▶ [DATA SUPPLIED]:
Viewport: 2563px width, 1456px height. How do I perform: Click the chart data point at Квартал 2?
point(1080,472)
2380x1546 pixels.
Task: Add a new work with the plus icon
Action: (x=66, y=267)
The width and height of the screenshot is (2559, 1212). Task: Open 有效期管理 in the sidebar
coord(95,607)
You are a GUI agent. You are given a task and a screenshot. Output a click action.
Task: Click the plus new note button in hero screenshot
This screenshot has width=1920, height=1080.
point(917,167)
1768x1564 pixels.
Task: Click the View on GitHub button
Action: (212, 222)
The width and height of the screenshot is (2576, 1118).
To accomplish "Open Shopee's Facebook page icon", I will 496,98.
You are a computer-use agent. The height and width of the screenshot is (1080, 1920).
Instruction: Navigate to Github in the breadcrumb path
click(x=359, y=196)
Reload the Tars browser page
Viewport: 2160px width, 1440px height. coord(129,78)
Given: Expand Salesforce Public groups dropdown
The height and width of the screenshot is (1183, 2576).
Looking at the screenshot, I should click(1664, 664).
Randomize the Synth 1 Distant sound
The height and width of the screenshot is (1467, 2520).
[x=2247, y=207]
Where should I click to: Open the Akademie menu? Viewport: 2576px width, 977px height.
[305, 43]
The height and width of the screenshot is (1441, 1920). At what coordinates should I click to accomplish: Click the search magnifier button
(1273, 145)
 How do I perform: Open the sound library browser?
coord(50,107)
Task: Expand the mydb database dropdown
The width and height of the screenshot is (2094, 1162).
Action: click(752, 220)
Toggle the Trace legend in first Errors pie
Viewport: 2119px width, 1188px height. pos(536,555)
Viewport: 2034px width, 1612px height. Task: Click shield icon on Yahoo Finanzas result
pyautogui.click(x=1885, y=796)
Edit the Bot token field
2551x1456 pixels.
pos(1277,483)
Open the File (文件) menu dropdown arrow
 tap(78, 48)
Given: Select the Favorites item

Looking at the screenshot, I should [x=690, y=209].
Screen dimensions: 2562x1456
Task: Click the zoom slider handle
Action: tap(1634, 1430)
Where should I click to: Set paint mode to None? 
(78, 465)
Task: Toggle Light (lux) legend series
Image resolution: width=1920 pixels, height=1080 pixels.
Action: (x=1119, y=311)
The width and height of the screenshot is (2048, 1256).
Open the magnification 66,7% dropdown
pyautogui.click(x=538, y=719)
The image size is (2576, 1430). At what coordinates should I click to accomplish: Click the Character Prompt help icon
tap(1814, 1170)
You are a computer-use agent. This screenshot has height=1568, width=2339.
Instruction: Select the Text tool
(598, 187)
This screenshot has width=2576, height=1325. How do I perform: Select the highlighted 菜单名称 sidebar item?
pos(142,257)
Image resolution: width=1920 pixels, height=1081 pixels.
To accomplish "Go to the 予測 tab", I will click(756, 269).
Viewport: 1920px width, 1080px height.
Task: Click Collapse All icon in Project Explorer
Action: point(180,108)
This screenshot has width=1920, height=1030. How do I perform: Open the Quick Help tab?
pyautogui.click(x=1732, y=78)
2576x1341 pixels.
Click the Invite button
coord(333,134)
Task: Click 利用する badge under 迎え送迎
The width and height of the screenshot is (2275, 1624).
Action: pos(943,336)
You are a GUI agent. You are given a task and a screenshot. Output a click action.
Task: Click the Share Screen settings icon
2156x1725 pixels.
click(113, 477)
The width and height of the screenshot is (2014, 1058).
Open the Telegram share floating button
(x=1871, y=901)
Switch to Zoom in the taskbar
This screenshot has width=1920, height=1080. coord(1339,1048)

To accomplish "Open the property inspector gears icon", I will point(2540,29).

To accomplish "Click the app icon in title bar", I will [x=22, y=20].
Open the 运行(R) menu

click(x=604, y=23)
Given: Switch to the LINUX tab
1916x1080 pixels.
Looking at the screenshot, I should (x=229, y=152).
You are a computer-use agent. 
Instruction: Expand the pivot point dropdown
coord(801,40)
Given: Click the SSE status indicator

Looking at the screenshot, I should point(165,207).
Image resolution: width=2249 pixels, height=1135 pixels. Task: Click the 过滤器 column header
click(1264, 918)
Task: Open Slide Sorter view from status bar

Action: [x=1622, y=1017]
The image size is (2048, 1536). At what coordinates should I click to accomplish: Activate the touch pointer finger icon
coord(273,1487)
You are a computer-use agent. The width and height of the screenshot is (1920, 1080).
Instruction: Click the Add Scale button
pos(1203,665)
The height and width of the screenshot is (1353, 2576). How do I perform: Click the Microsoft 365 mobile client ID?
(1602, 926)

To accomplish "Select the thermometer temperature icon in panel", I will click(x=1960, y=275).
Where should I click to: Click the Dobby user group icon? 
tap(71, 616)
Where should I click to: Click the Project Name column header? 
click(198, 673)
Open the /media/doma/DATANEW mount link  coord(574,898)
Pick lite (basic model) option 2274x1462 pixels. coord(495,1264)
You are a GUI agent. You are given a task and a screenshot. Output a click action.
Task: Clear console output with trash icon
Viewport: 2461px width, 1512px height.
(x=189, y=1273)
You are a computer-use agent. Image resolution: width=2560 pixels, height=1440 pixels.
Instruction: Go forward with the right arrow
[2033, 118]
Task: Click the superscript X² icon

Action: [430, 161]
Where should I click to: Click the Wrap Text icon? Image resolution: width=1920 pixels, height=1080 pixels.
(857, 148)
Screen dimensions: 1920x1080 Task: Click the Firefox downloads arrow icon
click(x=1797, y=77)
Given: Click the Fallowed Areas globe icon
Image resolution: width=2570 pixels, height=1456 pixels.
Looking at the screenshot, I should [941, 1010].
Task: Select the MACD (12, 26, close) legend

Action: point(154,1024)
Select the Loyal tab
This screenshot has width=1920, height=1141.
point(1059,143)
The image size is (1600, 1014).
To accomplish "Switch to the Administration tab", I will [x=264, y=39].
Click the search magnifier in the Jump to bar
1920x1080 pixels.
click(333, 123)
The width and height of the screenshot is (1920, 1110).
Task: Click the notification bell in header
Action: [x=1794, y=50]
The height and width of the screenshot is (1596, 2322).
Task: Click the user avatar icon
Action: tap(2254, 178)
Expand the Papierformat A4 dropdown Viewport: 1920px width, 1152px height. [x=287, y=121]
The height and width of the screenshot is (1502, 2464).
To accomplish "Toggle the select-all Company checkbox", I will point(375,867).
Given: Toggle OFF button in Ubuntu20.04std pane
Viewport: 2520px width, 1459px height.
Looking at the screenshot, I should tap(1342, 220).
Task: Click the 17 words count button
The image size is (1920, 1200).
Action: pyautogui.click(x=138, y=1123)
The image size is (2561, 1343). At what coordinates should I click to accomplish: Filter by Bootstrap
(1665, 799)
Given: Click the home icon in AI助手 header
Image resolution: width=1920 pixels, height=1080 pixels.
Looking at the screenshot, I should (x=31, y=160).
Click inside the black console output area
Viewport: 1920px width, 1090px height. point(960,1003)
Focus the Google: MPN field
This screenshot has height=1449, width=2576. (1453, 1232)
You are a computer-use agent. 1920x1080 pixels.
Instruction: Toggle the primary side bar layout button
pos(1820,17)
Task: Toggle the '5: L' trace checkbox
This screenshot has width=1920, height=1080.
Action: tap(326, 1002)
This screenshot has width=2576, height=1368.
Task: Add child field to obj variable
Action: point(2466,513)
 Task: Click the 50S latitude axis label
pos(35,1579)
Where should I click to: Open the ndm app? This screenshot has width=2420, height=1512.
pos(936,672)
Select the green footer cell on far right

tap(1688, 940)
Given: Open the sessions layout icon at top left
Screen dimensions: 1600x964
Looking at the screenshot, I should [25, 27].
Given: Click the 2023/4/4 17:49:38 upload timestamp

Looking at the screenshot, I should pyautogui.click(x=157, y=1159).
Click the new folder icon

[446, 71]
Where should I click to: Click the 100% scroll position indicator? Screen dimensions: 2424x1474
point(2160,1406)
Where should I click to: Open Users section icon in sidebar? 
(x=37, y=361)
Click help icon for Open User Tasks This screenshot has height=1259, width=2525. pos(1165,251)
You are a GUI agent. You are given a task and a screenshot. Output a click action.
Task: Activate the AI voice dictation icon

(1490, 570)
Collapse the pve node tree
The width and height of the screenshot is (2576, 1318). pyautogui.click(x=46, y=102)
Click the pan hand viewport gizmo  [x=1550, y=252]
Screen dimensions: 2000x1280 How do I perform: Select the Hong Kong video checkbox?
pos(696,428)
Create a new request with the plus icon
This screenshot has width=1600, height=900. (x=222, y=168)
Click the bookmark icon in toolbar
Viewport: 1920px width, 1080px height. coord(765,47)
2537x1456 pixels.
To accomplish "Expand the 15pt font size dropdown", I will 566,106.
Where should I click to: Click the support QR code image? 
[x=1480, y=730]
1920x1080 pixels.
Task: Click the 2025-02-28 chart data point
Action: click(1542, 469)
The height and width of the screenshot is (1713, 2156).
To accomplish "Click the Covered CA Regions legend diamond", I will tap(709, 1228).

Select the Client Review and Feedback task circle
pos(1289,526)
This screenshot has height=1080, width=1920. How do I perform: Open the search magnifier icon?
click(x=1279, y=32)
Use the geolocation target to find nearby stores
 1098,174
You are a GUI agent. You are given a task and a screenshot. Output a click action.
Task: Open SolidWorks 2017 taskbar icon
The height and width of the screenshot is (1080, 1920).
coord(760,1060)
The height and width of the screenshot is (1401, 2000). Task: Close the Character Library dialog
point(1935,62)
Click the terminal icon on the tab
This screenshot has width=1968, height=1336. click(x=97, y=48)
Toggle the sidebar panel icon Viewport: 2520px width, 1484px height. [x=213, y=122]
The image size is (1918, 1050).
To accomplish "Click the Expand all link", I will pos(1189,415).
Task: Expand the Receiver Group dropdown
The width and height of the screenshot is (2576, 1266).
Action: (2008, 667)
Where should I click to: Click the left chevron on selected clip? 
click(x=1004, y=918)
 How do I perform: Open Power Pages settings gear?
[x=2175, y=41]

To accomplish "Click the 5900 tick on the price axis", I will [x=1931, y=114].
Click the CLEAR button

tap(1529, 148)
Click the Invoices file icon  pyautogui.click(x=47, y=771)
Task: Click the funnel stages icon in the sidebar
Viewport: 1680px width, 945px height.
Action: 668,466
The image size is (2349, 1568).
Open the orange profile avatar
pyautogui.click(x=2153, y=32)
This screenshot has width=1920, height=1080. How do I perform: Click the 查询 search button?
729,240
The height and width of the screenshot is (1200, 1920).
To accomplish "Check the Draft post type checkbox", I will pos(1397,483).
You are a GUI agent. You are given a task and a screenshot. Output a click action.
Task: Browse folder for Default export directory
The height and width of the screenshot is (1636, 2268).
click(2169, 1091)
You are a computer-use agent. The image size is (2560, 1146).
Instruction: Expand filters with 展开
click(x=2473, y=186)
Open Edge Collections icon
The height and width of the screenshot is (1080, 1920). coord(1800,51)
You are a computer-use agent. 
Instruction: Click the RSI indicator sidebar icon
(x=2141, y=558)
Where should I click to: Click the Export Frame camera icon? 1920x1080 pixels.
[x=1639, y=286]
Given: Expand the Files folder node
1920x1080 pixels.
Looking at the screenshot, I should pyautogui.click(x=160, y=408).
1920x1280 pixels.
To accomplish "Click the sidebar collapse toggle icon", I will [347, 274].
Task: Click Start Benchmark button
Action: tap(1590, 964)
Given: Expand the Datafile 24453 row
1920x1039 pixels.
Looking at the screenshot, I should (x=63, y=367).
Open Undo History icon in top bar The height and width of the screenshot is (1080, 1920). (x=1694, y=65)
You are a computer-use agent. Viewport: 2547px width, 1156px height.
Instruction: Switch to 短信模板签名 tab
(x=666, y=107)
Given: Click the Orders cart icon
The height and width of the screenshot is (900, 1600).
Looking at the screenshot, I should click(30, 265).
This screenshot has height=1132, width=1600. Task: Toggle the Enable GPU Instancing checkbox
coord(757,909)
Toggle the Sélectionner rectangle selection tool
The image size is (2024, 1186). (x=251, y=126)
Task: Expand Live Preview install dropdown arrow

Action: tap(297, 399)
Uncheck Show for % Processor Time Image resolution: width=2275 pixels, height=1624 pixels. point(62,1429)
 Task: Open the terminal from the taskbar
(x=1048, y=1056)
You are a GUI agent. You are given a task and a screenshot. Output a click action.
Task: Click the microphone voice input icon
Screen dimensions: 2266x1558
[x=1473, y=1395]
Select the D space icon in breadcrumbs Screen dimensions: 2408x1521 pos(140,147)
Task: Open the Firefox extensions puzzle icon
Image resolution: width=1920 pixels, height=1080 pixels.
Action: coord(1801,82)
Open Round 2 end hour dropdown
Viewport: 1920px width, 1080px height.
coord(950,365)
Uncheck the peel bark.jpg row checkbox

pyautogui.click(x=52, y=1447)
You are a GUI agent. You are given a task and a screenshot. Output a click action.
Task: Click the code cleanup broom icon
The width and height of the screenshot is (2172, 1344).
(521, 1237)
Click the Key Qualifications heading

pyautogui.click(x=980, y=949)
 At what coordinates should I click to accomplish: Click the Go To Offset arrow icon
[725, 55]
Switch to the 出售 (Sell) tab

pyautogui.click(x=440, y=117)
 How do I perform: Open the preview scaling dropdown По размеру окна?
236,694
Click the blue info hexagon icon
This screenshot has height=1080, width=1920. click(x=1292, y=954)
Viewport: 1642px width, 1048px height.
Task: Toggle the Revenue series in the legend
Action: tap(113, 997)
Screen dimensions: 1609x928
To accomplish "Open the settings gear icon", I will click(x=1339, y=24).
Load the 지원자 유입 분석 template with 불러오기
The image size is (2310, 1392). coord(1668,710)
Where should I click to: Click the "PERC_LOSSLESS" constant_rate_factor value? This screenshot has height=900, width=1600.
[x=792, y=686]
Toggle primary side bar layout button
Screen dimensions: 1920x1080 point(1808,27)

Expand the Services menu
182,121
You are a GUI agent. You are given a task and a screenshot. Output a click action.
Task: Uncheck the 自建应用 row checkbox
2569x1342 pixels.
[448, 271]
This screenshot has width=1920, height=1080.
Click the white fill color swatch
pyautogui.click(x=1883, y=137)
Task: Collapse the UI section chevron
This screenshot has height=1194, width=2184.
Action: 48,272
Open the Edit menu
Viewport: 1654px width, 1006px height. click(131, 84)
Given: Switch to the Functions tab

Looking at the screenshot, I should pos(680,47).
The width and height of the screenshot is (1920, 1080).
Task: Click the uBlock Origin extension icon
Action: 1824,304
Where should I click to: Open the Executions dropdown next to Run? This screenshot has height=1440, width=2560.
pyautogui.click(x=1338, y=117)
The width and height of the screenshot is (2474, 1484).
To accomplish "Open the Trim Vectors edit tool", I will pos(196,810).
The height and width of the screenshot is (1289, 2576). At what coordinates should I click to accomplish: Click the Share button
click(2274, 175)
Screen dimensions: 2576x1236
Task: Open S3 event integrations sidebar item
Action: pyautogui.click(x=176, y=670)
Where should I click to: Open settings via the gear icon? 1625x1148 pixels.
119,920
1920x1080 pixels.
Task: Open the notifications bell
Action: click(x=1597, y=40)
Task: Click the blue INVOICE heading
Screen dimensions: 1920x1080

▶ [WHAT THIS TASK INVOLVES]: The word "panel" may appear on some lines of these records; state how many such lines there are, and nothing else.

▶ [COMPLETED TASK]: 2